Scan the records beneath this line for the line holding "[Shop] (45, 379)" and the line holding "Archaeological collection (163, 616)", then transcribe exactly those two and all lines between.

#### Data for this exercise ####

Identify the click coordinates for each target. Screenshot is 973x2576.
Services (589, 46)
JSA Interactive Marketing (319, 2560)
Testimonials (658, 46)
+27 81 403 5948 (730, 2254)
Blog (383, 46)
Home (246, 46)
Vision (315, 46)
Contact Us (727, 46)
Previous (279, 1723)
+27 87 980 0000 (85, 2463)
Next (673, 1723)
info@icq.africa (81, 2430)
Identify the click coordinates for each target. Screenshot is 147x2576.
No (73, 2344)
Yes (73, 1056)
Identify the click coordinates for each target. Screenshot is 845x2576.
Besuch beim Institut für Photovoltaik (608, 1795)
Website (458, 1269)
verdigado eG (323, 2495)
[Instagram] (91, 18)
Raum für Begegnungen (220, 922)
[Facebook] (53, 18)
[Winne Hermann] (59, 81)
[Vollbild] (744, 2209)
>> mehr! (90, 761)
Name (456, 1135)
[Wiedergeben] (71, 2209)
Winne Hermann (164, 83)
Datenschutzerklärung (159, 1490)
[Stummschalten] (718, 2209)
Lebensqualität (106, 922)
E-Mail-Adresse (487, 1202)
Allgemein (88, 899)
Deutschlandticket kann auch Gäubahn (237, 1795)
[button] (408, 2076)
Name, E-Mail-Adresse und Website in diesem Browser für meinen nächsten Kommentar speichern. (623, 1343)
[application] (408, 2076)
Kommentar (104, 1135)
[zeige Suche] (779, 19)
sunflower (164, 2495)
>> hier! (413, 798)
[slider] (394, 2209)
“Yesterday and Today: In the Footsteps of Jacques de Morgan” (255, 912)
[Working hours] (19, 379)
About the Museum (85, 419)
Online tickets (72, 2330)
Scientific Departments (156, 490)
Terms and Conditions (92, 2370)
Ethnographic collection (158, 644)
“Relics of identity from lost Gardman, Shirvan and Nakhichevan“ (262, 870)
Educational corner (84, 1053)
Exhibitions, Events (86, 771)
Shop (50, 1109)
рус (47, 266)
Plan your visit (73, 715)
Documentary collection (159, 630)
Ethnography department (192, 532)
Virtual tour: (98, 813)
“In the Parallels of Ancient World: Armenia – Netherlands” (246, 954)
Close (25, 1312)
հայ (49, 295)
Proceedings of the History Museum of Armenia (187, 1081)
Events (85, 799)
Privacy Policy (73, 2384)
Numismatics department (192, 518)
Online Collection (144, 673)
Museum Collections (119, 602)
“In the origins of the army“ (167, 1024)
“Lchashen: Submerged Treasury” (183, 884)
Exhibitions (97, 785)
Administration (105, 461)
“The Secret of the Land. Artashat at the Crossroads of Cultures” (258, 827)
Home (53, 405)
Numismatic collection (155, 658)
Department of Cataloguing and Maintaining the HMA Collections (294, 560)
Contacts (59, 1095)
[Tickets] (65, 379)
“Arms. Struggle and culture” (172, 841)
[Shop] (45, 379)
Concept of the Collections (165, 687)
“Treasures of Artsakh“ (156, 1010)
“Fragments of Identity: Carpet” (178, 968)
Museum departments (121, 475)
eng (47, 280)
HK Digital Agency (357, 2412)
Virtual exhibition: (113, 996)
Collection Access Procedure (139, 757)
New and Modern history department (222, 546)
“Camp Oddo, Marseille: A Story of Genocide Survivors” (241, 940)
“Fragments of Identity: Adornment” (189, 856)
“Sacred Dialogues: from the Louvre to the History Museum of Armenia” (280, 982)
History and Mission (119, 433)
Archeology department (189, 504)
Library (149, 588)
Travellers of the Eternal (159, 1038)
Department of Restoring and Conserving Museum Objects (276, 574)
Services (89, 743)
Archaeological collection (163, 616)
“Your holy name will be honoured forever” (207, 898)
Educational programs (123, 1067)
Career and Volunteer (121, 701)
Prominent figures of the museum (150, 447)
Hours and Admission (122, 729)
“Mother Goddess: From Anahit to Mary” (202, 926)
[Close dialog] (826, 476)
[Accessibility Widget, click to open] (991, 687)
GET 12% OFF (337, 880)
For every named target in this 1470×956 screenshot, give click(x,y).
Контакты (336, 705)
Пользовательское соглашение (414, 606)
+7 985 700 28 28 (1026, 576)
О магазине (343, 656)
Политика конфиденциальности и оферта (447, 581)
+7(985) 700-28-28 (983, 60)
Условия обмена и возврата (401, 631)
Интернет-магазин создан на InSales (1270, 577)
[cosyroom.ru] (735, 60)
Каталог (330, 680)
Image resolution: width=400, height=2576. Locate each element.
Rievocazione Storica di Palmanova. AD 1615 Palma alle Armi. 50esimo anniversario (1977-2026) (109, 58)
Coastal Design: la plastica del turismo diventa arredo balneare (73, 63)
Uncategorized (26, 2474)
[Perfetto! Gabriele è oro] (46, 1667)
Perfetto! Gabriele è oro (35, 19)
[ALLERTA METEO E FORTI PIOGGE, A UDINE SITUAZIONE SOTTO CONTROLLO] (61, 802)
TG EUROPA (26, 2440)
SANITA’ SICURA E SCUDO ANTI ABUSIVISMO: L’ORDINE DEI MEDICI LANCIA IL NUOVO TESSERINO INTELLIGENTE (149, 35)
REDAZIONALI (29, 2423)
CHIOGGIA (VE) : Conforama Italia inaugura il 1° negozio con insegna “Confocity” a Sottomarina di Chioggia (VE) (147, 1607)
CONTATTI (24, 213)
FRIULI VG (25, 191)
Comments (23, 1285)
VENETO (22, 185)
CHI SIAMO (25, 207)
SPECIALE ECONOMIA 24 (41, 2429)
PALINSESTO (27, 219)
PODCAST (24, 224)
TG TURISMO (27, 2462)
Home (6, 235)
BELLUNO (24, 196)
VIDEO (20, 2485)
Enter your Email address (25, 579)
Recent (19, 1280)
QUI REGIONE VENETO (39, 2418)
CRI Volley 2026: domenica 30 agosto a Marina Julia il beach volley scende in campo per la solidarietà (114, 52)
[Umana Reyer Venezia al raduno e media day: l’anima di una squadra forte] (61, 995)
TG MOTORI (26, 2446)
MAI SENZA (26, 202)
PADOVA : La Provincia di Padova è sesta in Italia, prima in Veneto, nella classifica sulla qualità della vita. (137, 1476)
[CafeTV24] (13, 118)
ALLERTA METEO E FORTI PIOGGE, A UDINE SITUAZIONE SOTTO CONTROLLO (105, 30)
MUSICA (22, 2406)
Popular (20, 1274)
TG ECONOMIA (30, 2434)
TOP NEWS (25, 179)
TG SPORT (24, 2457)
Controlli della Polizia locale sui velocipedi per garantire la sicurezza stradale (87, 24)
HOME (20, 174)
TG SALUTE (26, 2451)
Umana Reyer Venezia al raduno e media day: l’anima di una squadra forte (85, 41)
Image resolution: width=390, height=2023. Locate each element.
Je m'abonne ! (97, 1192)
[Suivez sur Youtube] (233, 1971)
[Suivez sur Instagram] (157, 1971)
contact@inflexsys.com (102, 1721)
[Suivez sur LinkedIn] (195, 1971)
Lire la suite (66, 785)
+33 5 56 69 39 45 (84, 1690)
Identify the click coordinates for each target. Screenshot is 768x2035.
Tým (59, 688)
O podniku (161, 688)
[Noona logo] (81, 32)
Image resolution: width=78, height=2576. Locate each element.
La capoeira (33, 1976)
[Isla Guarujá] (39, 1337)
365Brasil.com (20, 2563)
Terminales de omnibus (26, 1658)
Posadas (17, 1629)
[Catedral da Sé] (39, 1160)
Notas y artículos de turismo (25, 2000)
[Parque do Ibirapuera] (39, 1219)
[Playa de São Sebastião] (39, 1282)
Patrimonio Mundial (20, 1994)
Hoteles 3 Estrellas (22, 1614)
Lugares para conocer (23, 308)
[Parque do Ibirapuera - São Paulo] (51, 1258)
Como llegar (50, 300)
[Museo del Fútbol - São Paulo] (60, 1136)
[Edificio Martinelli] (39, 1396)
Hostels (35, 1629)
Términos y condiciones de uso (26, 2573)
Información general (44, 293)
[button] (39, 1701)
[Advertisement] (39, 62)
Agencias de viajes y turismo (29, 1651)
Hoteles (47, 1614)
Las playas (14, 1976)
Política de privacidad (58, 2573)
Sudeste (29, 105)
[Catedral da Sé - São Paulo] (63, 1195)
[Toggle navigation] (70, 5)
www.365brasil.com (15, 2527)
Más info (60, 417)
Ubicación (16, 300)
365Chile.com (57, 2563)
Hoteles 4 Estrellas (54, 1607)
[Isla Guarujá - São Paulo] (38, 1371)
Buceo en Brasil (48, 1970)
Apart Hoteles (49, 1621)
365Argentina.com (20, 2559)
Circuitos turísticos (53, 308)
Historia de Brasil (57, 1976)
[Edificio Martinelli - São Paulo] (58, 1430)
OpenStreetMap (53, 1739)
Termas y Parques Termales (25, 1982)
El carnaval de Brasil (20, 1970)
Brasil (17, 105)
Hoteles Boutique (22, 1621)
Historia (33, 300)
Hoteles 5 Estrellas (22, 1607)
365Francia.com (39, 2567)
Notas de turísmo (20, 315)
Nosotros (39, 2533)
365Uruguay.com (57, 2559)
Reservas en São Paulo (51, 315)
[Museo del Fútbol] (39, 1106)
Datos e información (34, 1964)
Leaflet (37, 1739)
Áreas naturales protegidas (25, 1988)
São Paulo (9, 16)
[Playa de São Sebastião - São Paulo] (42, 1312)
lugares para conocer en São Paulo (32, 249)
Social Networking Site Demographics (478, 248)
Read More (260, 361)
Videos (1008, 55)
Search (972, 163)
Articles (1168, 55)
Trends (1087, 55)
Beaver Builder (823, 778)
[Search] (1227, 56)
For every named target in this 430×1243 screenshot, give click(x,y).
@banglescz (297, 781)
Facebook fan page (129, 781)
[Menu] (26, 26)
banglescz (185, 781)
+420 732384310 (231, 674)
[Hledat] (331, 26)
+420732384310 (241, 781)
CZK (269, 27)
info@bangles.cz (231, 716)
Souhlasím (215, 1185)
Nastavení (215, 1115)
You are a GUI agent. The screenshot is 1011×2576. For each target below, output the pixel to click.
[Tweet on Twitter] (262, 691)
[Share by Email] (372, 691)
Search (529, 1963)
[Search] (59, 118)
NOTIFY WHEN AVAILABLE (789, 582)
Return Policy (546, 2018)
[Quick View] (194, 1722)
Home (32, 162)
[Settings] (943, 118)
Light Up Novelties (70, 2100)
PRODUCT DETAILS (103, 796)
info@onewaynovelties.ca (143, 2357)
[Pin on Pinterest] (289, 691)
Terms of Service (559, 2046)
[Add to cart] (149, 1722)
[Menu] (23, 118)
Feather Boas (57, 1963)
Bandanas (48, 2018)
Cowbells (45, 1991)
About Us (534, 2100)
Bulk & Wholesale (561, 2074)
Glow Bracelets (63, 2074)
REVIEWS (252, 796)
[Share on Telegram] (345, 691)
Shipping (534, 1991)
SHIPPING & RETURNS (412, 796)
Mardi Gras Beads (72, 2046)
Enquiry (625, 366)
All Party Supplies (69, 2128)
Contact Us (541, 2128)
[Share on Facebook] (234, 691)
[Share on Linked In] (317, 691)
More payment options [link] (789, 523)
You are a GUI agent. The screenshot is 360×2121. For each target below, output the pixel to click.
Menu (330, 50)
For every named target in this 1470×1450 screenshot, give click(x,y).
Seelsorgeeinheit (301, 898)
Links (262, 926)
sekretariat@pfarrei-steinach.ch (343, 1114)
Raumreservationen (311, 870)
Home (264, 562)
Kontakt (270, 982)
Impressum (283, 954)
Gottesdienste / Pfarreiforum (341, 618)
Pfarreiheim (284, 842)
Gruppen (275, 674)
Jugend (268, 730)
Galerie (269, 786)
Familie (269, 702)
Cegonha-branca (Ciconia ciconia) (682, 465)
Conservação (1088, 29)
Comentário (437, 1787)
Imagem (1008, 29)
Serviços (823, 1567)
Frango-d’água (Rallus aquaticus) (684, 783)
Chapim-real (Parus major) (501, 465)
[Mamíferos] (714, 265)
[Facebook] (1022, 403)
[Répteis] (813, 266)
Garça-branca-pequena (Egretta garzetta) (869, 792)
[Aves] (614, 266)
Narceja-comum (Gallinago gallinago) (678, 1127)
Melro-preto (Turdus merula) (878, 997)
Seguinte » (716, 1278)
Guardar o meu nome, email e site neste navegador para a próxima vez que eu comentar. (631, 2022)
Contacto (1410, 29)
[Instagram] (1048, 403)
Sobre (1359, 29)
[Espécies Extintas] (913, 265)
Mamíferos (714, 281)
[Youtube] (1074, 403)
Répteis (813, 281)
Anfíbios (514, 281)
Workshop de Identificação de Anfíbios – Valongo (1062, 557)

####

» **Answer to this problem**
[Shop] (45, 379)
Concept of the Collections (165, 687)
“Treasures of Artsakh“ (156, 1010)
“Fragments of Identity: Carpet” (178, 968)
Museum departments (121, 475)
eng (47, 280)
HK Digital Agency (357, 2412)
Virtual exhibition: (113, 996)
Collection Access Procedure (139, 757)
New and Modern history department (222, 546)
“Camp Oddo, Marseille: A Story of Genocide Survivors” (241, 940)
“Fragments of Identity: Adornment” (189, 856)
“Sacred Dialogues: from the Louvre to the History Museum of Armenia” (280, 982)
History and Mission (119, 433)
Archeology department (189, 504)
Library (149, 588)
Travellers of the Eternal (159, 1038)
Department of Restoring and Conserving Museum Objects (276, 574)
Services (89, 743)
Archaeological collection (163, 616)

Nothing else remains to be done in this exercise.